Guys, the Alternative Minimum Tax (AMT) & all. the. things. about it are confusing as heck.
Like, that’s just how it is. I’m not even going to pretend with you right now. ????????♂️
And unfortunately, it doesn’t look like the IRS is going to simplify it for us anytime soon… so we’re doing our best to get as much helpful information into your hands as possible. Here’s what we’ve written about it in the past:
- How the AMT rules were changing under the new tax laws
- How AMT works with Incentive Stock Options (ISOs) in a real-life client example
- How you’ve got to understand cost basis on your ISO shares, so you only pay what you owe to the IRS, and not more.
It’s a lot of good information, but we’re still getting loads of questions, and it’s understandable.
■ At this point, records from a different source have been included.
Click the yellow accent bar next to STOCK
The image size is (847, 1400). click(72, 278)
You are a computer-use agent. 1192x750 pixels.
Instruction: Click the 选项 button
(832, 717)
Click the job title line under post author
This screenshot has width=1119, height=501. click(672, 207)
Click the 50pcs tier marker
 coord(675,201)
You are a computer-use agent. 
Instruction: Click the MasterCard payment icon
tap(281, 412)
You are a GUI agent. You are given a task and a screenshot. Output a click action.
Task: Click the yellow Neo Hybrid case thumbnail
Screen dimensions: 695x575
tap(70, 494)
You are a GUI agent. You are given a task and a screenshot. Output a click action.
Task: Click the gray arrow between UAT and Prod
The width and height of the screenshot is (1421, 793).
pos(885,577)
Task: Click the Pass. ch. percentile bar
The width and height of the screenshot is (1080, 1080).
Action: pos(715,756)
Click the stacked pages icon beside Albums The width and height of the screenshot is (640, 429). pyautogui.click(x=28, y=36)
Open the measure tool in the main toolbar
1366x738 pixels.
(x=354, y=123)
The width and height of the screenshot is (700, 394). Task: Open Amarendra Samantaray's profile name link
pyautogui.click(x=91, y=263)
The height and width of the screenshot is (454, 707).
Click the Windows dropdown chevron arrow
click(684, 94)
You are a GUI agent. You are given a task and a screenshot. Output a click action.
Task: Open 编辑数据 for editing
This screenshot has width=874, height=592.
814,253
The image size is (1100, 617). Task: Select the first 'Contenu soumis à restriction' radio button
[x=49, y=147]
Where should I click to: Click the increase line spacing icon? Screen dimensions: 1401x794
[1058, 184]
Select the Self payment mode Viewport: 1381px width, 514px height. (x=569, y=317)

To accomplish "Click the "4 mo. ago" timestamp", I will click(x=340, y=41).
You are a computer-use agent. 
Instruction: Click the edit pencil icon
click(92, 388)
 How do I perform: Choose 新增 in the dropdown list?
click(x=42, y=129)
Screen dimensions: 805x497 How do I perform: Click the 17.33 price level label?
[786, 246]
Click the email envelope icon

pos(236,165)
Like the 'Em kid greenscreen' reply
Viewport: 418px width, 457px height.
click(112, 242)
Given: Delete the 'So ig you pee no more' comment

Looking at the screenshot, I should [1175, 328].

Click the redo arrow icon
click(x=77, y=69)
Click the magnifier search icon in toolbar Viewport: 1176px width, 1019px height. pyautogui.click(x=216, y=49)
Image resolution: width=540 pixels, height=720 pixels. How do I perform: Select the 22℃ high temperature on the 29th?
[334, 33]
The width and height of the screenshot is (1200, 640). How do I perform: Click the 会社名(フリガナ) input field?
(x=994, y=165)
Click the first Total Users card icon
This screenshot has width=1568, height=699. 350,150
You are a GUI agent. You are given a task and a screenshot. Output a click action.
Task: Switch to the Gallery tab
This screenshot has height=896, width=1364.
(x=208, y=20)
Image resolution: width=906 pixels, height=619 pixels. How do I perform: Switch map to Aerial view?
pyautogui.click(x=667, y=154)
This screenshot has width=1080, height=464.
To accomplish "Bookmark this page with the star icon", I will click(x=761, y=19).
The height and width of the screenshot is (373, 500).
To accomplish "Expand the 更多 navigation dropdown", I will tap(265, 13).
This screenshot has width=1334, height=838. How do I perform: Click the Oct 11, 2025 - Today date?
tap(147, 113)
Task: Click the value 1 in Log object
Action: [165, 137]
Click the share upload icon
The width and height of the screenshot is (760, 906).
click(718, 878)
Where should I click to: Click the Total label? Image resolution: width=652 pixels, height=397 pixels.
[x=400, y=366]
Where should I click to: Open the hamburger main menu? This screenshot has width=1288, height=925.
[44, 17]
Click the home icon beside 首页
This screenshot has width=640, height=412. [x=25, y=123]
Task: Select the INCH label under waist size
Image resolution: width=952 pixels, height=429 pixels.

You guys are intelligent, so you’re gobbling up all that information, and you want to know more, things like:
- Exercising and holding ISOs
- Triggering the AMT
- Generating a Minimum Tax Credit (MTC)
- Adjusting cost basis on the sell of shares from exercising and holding ISOs
So today we’re going to dive into the topic of the Minimum Tax Credit and how it works with ISOs.
So if you’ve got an IPO or acquisition happening this year, you exercised enough ISOs to trigger the AMT, or you have ISO shares that you’ve held onto over the years… this post is for you.
What is the Minimum Tax Credit?
The Minimum Tax Credit exists to help keep people from paying tax on the same thing for multiple years. That’s a simplification of it, but if you want more of a deep dive, check out this article on The AMT Advisor.
Basically, if you’ve paid AMT in the past, you may qualify for the Minimum Tax Credit. To figure out whether or not you qualify for it, you or your accountant have to fill out Form 8801 (Credit for Prior Year Minimum Tax) come tax time.
How Does the Alternative Minimum Tax Work?
To better understand Minimum Tax Credit, it helps to know that AMT is an alternate tax calculation that’s separate from your regular taxes.
The regular tax is what we all pay every year… and is exactly what most people think of when they file their taxes.
So if you do the AMT calculation and it’s the same or lower than your regular tax, you don’t “trigger” it, and therefore don’t have to pay anything extra.
But if the AMT calculation is higher than your regular tax calculation, then you trigger AMT and have to pay the difference.
Fortunately, the two different calculations treat different tax items differently, so you can make sure to avoid an overlap. (And, in this case, get Minimum Tax Credit to help offset any overlap that might be there.)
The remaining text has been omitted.